The proliferation of heterogeneous Graphics Processing Unit (GPU) clusters has introduced unprecedented computational capabilities for workflow execution across diverse scientific and industrial domains. However, the inherent heterogeneity of GPU resources, coupled with dynamic workload characteristics and complex workflow dependencies, presents substantial challenges for efficient scheduling. Traditional heuristic-based scheduling algorithms such as Heterogeneous Earliest Finish Time (HEFT) and First-In-First-Out with Duplication and Earliest Finish Time (FIFO-DEFT) often fail to adapt to rapidly changing cluster states and evolving workload patterns. This paper proposes an adaptive workflow scheduling framework leveraging Deep Reinforcement Learning (DRL) to intelligently allocate workflow tasks to heterogeneous GPU resources. The proposed approach employs a Deep Q-Network (DQN) architecture integrated with prioritized experience replay to learn optimal scheduling policies through continuous interaction with the cluster environment.

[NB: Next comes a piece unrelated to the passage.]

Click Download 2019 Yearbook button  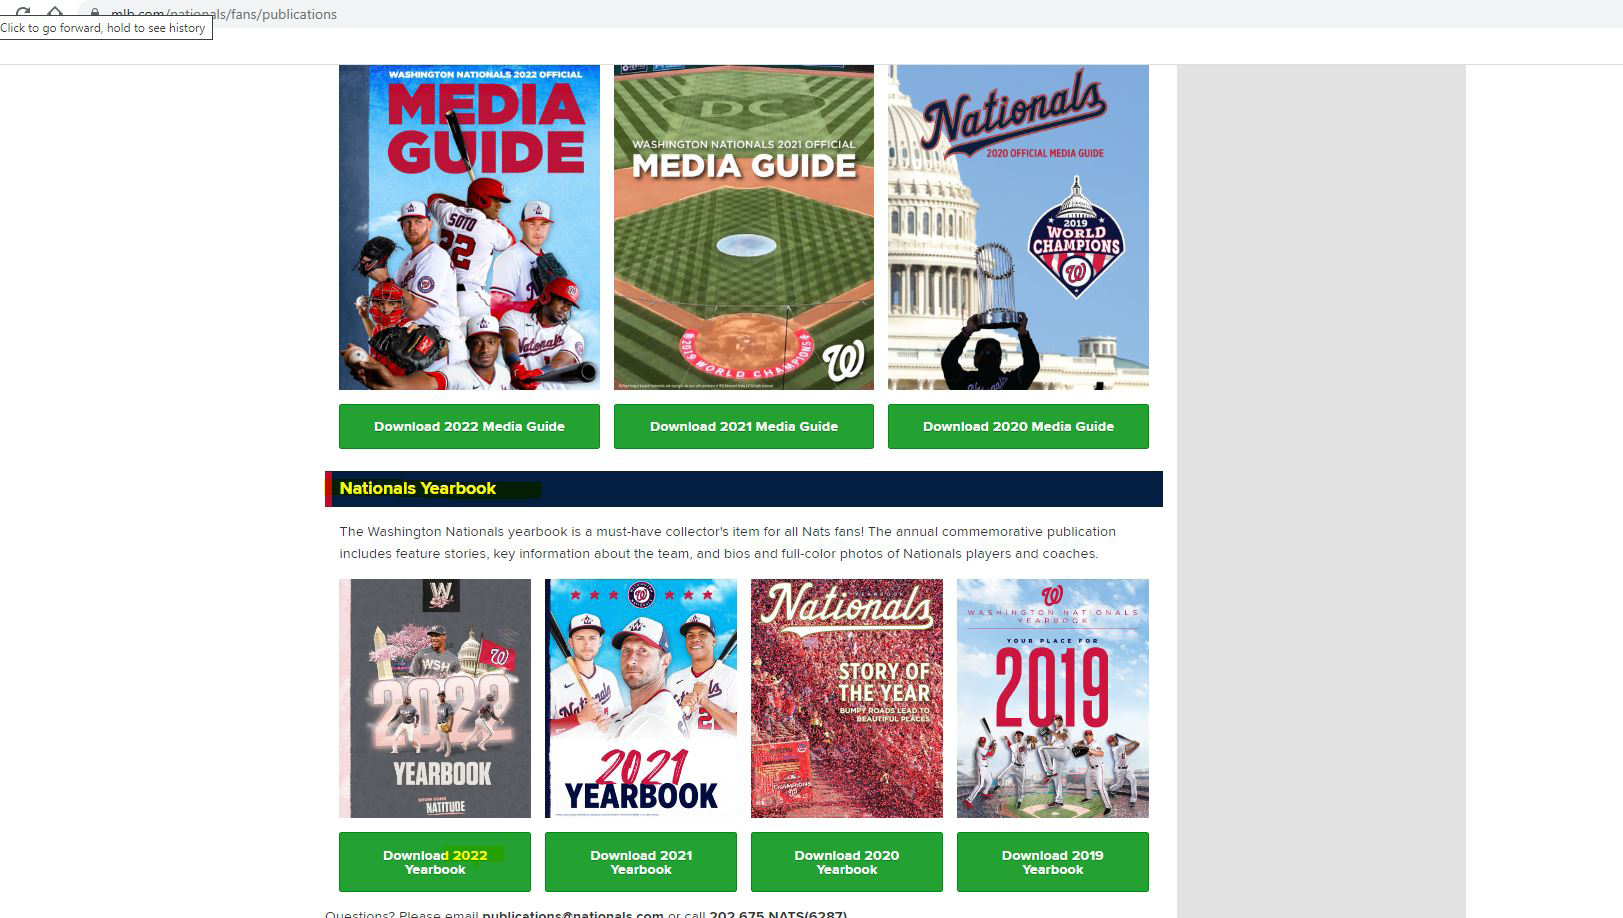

The framework models workflow scheduling as a Markov Decision Process (MDP) where the agent learns to minimize makespan, maximize resource utilization, and maintain quality-of-service guarantees. Extensive experimental evaluations demonstrate that the DRL-based scheduler achieves significant performance improvements compared to baseline algorithms including HEFT, FIFO-DEFT, and other state-of-the-art schedulers. The proposed method exhibits superior adaptability to varying cluster configurations and workflow characteristics, maintaining robust performance across diverse execution scenarios while reducing average makespan and improving scheduling length ratio metrics.